I'll start from the very beginning. I was approached by someone in my dorm early in the fall of my freshman year of college. Over dinner one evening, she started to tell me she'd met a guy just like me. He could even eat almost as much as me. Entering college at 110 lbs, I could out eat all of the guys who lived on my dorm floor due to running about 50 miles a week. She was interrupted by another girl asking how things were going with my daily breakfast date and the subject was immediately dropped.
Five months later, things had not worked out with "Breakfast Boy" and K came up again. This time it resulted in a surprise meeting in this girls dorm room. I still remember thinking as I was unpacking my things from my trip home that the jeans and t-shirt I was wearing were not my first choice of clothing. I'm not even sure if my hair had been brushed that day. Still, when the same girl appeared in my doorway asking if I'd like to meet K, I said "Sure, why not?"
It was a really short meeting meant apparently for him to make sure I was acceptable not some scary "feminazi." I'd like to think he changed his mind about "feminazis" after meeting me; though I'm pretty sure he just didn't notice my personality at all. I remember thinking that his hair which was thick and curly was kind of cute. She'd told him "She's just like you. She's even almost as messy as you."
What were we thinking? We now have messy houses and huge grocery bills!
He later called and asked if I'd like to go to dinner and a movie. The night we were supposed to go out, the water went out in our twin dorms. No showers, no problem. I just showered at the gym and finished getting ready in my room. Then the phone rang and it occurred to me for the first time that the water being out might be enough for him to cancel. Nope. I guess he wanted to make sure his I didn't show up stinky because he offered to let me shower at his girl friend's apartment.
Overall, he should have gotten an 'A' for effort. I almost didn't recognize him when he met me in the lobby because he'd cut off his beautiful curls for the occasion. He cooked dinner, sang to me during dinner while he played his guitar, and then we went to watch The Titanic. However, I didn't feel any real attachment to him and I wasn't looking for a boyfriend so when he asked what I wanted, I said "I'm not looking for a relationship."
He said he understood.
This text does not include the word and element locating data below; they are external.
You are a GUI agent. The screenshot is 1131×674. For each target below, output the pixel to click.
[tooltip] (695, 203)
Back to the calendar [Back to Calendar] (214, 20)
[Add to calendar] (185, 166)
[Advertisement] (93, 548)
But when we returned from Spring Break a little over a week later, he began calling and asking me to do something every evening. I felt guilty going because I knew I didn't have any feelings for him but I felt like I should give it a try since we were supposed to be so perfect for each other. We did all sorts of fun things. Looking back, he had really planned it all out carefully to win me over. I still thought of him very much as a friend. I finally caved after a month and we were a couple.
The first six months were full of breakups. All me breaking up with him. All because I didn't feel a connection with him. The last one was at six months. It lasted two weeks. I was right to break up with him and would have been more right to stay broken up with him but everyone we knew took a side. His side. I was harassed by everything from "But he's so nice. You'll never find another one like him." to "Well, if you break up with him, we're still hanging out with him because we like him." He called and e-mailed constantly which I ignored. My roommate told him not worry that I'd be back. The final straw was when my best friend confronted me. I figured he'd get tired of me eventually.
K was everything people say would make a good boyfriend. He was loyal and happy to hang out with my friends. He seemed to really care and my friends especially liked that he wasn't all over me the way the last guy had been. He later confessed that he learned how to behave by reading a lot of Cosmo.
There were warning signs then:
- K was extremely quiet. We really didn't talk much.
- He was rather awkward. His different walk was noticeable right away.
- He does/did? have a high voice. It was noticeable to me then. Not so much 17 years later.
- It was really hard to connect with him. It took at least a year and a half before I felt a connection at all. I was ready to give up. My friends weren't.